For instance, if someone is identified as a lower-income or highly price-sensitive shopper, a few things can happen. They might see more discounts, but only just enough to get them to buy. They might be shown cheaper products and fewer premium options. Or they might be targeted more frequently until they “give in”.
She warned this dynamic could systematically disadvantage lower-income shoppers, who may not receive better deals but instead be targeted more precisely to extract the maximum they will spend. "It's less about giving the best possible price, and more about finding the threshold where that person will convert."
The lecturer noted that AI is now very good at figuring out if a customer is just browsing or if they are likely to buy, how many times they need to see something before purchasing, and whether they wait for sales or buy immediately.
These small patterns might seem minor for one person, but, according to Dr Badhwar, when this is done across millions of shoppers, even tiny improvements in targeting can significantly increase revenue for brands. The concern, however, is that this can quietly “squeeze” consumers.
“If the system knows your comfort zone, it can keep prices just below that point. So instead of getting a better deal, you’re consistently paying the maximum you’re willing to pay.”
There’s also a two-way effect happening now. Dr Badhwar said that with newer AI shopping tools, people might start setting their own price preferences, like saying they only want to buy something if it drops to a particular price range.
“That feels empowering, but at the same time, you’re also giving brands very clear signals about your limits. So instead of guessing, they now know your range. And because sales and discounts are already carefully planned into pricing strategies, it doesn’t necessarily mean you’re getting a true bargain. It just means you’re being offered a price that fits within your comfort zone.
“The technology is improving very quickly, but the rules around fairness and transparency are still catching up."
Dr Badhwar said the trend is visible in fashion retail. During the recent barrel leg jeans trend, high-demand items on fast fashion platforms like ASOS remained at full price even as other products were heavily discounted.

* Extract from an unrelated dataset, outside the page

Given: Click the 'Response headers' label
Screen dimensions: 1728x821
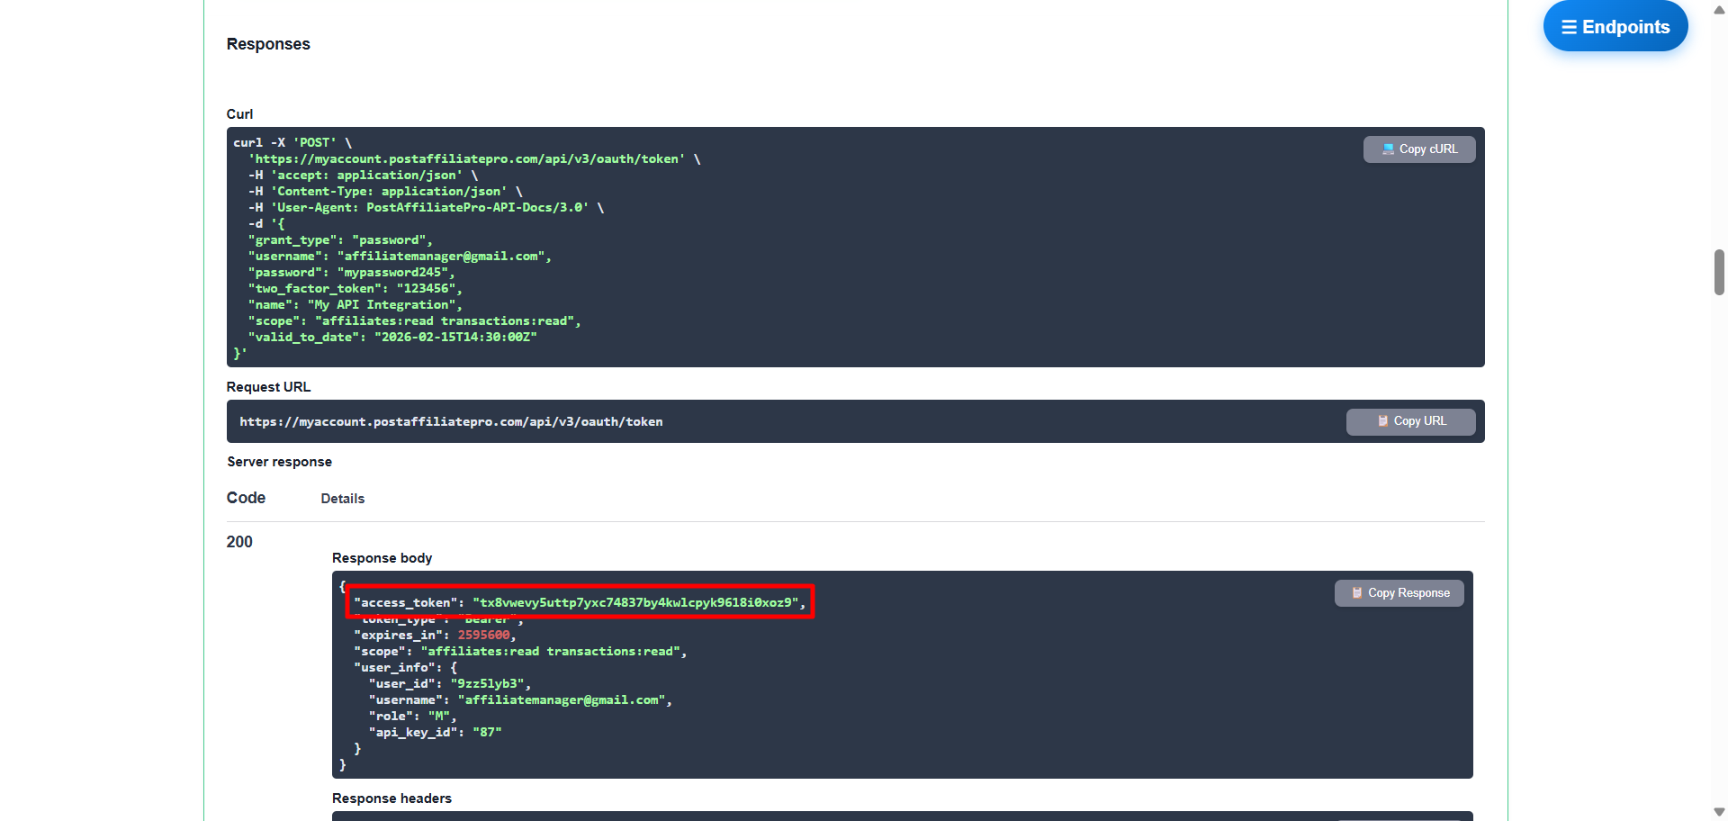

“Normally, on a platform that big, something is always on sale because there are so many brands and styles. But when you searched specifically for that trend, there were barely any discounts. So even though the platform overall had sales, the high-demand, trending items stayed at full price.
Australia lags behind the United States in deploying fully autonomous shopping AI, but Dr Badhwar said the gap is narrowing quickly. AI-generated product summaries already appear at the top of Australian search results, and advertising platforms are serving different versions of the same campaign to different users based on behavioural data. Within five years, she predicts consumers may delegate purchases to AI agents that track prices and negotiate with retailers automatically — while retailers run their own AI systems in response.
The Australian Competition and Consumer Commission’s Digital Platform Services Inquiry has examined some aspects of this space, but Dr Badhwar said disclosure requirements alone are insufficient. She cited the inquiry's own findings that most Australians do not understand the data implications of agreeing to website tracking policies.
"When you read 'by browsing this site, you agree to data collection,' what does that really mean? The language used in these policies is not easy to understand unless you've spent time learning about it," she said.
She also pointed to a regulatory gap where conduct that would be considered illegal if arranged directly between businesses may not fall under the same rules when achieved through algorithmic systems. "That gap is exactly what needs attention," she said.
When asked whether AI pricing tools could be designed to reduce consumption rather than increase it, Dr Badhwar said the technology exists but the incentive does not. "Most AI pricing systems are designed to do one thing really well: maximise revenue. Any positive impact on overconsumption is usually a side effect, not the intention.
“The reality is we’re operating in a system where consumption drives revenue. So, most tools naturally lean toward profit over reducing demand.”